** The problem **
Set down the listing below again, exactly as written.
Task inputs: Begin
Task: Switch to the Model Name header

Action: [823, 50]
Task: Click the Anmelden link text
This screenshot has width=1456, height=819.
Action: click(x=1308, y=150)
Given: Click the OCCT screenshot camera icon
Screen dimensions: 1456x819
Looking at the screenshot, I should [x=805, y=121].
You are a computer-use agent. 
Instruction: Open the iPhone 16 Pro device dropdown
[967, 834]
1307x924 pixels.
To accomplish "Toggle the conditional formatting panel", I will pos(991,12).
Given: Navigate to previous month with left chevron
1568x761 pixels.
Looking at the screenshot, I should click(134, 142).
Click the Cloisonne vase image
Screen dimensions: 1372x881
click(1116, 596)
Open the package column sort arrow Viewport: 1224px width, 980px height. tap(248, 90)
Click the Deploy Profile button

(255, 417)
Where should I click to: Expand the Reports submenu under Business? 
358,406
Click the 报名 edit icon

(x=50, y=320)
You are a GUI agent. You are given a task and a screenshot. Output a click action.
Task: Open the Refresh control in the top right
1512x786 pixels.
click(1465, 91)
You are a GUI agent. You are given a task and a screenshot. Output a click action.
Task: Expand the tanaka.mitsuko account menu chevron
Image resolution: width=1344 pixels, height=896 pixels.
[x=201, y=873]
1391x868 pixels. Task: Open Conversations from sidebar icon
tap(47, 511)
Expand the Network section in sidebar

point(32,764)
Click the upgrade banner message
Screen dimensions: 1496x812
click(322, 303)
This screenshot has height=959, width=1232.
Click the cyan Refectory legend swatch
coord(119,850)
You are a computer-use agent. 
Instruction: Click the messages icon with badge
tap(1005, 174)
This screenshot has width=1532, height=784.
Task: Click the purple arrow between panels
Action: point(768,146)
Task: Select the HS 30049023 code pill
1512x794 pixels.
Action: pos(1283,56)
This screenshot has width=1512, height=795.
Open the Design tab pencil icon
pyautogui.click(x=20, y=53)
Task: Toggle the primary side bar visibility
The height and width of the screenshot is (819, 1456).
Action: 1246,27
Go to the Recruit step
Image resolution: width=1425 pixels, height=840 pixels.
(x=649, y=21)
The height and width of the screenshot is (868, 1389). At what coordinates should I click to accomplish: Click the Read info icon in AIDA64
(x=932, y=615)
Task inputs: End
** Response box **
Task: Switch to the Model Name header

Action: [823, 50]
Task: Click the Anmelden link text
This screenshot has width=1456, height=819.
Action: click(x=1308, y=150)
Given: Click the OCCT screenshot camera icon
Screen dimensions: 1456x819
Looking at the screenshot, I should [x=805, y=121].
You are a computer-use agent. 
Instruction: Open the iPhone 16 Pro device dropdown
[967, 834]
1307x924 pixels.
To accomplish "Toggle the conditional formatting panel", I will pos(991,12).
Given: Navigate to previous month with left chevron
1568x761 pixels.
Looking at the screenshot, I should click(134, 142).
Click the Cloisonne vase image
Screen dimensions: 1372x881
click(1116, 596)
Open the package column sort arrow Viewport: 1224px width, 980px height. tap(248, 90)
Click the Deploy Profile button

(255, 417)
Where should I click to: Expand the Reports submenu under Business? 
358,406
Click the 报名 edit icon

(x=50, y=320)
You are a GUI agent. You are given a task and a screenshot. Output a click action.
Task: Open the Refresh control in the top right
1512x786 pixels.
click(1465, 91)
You are a GUI agent. You are given a task and a screenshot. Output a click action.
Task: Expand the tanaka.mitsuko account menu chevron
Image resolution: width=1344 pixels, height=896 pixels.
[x=201, y=873]
1391x868 pixels. Task: Open Conversations from sidebar icon
tap(47, 511)
Expand the Network section in sidebar

point(32,764)
Click the upgrade banner message
Screen dimensions: 1496x812
click(322, 303)
This screenshot has height=959, width=1232.
Click the cyan Refectory legend swatch
coord(119,850)
You are a computer-use agent. 
Instruction: Click the messages icon with badge
tap(1005, 174)
This screenshot has width=1532, height=784.
Task: Click the purple arrow between panels
Action: point(768,146)
Task: Select the HS 30049023 code pill
1512x794 pixels.
Action: pos(1283,56)
This screenshot has width=1512, height=795.
Open the Design tab pencil icon
pyautogui.click(x=20, y=53)
Task: Toggle the primary side bar visibility
The height and width of the screenshot is (819, 1456).
Action: 1246,27
Go to the Recruit step
Image resolution: width=1425 pixels, height=840 pixels.
(x=649, y=21)
The height and width of the screenshot is (868, 1389). At what coordinates should I click to accomplish: Click the Read info icon in AIDA64
(x=932, y=615)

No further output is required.